== PROVIDED RECORDS ==
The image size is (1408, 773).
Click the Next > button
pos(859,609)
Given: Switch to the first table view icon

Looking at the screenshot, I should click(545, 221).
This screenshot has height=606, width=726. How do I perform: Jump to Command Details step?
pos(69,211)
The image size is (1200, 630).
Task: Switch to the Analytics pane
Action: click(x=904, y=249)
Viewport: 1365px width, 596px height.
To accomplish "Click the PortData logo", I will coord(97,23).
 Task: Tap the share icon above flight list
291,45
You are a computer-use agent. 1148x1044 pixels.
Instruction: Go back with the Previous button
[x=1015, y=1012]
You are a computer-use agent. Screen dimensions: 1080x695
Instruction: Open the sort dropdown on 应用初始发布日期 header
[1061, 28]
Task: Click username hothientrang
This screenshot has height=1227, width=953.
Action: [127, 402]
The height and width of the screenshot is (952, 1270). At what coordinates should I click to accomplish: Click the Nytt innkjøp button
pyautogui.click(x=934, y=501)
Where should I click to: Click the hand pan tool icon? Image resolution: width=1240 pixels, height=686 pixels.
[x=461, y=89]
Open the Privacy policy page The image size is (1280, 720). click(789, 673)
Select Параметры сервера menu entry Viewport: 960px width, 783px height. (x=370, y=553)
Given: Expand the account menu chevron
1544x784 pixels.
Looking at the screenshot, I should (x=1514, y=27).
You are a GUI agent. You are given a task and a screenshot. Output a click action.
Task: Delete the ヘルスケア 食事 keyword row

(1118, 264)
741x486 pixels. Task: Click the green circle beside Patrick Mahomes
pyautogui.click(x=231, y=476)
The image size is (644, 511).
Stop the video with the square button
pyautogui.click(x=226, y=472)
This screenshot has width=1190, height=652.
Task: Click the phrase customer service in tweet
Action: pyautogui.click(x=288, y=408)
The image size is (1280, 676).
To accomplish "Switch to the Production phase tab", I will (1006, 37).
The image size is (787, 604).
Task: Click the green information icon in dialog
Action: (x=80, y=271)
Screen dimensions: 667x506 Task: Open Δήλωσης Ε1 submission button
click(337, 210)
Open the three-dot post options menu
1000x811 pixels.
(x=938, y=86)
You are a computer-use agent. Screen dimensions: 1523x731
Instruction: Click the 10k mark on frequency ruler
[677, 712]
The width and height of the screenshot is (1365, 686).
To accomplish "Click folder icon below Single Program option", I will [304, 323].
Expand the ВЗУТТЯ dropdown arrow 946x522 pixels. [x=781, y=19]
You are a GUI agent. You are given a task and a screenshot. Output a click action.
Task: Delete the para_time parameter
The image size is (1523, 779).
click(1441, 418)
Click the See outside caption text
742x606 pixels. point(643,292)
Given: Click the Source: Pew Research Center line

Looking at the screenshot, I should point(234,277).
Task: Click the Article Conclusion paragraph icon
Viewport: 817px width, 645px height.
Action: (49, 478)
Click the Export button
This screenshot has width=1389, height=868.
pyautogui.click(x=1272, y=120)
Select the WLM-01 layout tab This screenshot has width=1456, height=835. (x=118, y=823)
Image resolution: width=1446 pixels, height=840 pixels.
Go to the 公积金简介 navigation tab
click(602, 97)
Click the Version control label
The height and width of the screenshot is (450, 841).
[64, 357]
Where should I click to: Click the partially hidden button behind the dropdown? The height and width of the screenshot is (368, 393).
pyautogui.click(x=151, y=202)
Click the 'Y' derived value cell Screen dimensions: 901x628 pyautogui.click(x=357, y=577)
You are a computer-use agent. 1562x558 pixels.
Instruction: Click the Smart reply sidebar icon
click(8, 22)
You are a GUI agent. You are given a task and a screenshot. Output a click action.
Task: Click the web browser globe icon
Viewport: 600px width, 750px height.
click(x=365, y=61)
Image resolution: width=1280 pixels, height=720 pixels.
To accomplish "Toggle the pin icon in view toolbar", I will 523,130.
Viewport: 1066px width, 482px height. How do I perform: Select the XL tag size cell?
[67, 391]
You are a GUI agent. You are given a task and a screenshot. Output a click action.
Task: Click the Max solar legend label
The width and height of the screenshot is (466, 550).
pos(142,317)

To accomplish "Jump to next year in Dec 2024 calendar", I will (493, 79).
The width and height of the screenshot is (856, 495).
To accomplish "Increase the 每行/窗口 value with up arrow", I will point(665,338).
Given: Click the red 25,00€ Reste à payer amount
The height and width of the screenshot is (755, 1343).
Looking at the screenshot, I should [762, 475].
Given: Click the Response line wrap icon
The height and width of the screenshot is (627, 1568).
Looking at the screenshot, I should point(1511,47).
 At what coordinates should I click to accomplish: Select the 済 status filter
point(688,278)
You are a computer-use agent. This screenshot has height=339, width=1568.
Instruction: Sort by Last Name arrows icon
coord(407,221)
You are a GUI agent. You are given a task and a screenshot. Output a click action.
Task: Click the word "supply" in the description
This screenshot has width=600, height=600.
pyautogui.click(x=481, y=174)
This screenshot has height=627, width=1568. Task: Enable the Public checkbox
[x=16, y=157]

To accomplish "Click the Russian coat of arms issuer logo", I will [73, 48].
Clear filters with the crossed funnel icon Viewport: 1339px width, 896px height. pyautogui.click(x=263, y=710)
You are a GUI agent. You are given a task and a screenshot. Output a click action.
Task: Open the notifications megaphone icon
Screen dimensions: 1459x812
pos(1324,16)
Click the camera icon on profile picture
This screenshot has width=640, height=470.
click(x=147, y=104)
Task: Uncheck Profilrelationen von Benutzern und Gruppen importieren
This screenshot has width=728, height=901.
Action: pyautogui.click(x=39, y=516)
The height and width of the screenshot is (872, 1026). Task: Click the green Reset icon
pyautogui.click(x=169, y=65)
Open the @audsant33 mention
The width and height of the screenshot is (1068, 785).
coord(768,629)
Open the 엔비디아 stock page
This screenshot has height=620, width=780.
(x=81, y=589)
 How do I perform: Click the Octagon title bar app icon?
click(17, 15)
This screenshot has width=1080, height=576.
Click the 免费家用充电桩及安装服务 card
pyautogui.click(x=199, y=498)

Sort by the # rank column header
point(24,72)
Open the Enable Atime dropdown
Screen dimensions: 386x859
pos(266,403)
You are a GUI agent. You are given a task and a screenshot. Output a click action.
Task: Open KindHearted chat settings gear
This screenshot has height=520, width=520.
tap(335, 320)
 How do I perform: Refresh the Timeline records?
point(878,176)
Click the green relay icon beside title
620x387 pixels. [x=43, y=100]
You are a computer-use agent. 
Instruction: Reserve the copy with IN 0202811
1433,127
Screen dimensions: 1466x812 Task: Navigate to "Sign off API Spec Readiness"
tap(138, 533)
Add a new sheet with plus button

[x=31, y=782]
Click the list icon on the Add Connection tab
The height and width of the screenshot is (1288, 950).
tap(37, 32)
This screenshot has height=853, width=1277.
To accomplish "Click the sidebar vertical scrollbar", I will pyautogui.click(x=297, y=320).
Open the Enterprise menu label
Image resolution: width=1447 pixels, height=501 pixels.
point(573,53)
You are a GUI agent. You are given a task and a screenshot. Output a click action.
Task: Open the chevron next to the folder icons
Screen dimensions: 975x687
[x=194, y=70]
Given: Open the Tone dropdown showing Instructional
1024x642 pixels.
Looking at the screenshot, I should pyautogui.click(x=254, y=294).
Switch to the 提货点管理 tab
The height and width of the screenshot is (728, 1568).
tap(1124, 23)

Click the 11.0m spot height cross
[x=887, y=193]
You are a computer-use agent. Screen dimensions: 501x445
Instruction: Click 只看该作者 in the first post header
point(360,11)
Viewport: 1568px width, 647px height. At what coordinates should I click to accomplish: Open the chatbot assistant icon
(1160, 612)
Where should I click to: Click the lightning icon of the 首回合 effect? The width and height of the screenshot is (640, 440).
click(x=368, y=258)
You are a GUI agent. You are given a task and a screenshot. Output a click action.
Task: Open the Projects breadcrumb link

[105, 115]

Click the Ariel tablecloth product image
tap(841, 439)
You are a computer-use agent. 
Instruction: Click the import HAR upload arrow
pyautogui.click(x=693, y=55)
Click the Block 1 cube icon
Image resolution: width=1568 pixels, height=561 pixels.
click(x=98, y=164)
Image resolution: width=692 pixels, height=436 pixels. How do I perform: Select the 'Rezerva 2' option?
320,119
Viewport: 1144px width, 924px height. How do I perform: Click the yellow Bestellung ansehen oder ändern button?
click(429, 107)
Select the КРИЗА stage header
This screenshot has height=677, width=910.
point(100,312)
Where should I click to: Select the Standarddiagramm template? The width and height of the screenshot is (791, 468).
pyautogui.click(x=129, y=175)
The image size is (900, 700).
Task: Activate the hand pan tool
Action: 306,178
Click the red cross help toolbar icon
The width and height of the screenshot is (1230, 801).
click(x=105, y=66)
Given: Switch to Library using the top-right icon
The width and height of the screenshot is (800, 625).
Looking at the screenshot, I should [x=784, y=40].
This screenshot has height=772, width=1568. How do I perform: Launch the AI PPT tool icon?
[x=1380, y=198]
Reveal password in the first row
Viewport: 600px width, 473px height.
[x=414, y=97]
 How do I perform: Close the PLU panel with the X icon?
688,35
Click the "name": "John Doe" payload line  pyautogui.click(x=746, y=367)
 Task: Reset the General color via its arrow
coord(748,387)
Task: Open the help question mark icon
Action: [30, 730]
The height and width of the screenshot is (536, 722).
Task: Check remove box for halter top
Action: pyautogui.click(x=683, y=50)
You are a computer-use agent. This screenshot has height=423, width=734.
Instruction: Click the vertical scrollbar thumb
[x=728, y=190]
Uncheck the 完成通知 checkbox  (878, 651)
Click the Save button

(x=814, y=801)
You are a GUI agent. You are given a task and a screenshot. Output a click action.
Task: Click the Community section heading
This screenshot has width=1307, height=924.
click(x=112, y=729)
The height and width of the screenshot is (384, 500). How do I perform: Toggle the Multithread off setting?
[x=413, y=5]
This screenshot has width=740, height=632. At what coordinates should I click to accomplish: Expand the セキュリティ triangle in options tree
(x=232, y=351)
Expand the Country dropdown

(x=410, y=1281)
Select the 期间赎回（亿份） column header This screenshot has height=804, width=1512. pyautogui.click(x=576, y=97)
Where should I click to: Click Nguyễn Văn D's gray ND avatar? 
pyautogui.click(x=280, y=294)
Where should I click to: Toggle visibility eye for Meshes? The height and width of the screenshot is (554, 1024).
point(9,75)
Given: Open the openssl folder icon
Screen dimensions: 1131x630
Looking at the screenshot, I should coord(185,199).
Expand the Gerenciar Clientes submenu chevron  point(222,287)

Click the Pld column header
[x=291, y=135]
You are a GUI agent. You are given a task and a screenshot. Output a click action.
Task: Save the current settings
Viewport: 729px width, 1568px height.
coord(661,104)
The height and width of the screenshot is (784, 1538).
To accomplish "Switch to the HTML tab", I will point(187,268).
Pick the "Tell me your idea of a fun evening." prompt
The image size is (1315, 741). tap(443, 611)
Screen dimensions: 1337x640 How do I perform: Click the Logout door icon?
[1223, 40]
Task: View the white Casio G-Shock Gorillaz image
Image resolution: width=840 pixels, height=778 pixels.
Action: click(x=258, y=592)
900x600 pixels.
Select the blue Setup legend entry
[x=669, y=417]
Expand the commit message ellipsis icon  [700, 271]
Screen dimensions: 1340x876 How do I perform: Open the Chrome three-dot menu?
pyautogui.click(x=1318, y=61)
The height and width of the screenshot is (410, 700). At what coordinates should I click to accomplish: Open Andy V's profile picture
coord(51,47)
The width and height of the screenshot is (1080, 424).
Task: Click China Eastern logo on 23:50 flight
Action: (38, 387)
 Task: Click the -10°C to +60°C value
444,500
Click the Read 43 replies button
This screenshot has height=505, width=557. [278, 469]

== TASK INSTRUCTIONS ==
Nothing but the lines above from the one containing "Viewport: 1568px width, 647px" through the one containing "Given: Switch to Library" should appear in the answer, each repeated exactly.

== EXERCISE SOLUTION ==
Viewport: 1568px width, 647px height. At what coordinates should I click to accomplish: Open the chatbot assistant icon
(1160, 612)
Where should I click to: Click the lightning icon of the 首回合 effect? The width and height of the screenshot is (640, 440).
click(x=368, y=258)
You are a GUI agent. You are given a task and a screenshot. Output a click action.
Task: Open the Projects breadcrumb link

[105, 115]

Click the Ariel tablecloth product image
tap(841, 439)
You are a computer-use agent. 
Instruction: Click the import HAR upload arrow
pyautogui.click(x=693, y=55)
Click the Block 1 cube icon
Image resolution: width=1568 pixels, height=561 pixels.
click(x=98, y=164)
Image resolution: width=692 pixels, height=436 pixels. How do I perform: Select the 'Rezerva 2' option?
320,119
Viewport: 1144px width, 924px height. How do I perform: Click the yellow Bestellung ansehen oder ändern button?
click(429, 107)
Select the КРИЗА stage header
This screenshot has height=677, width=910.
point(100,312)
Where should I click to: Select the Standarddiagramm template? The width and height of the screenshot is (791, 468).
pyautogui.click(x=129, y=175)
The image size is (900, 700).
Task: Activate the hand pan tool
Action: 306,178
Click the red cross help toolbar icon
The width and height of the screenshot is (1230, 801).
click(x=105, y=66)
Given: Switch to Library using the top-right icon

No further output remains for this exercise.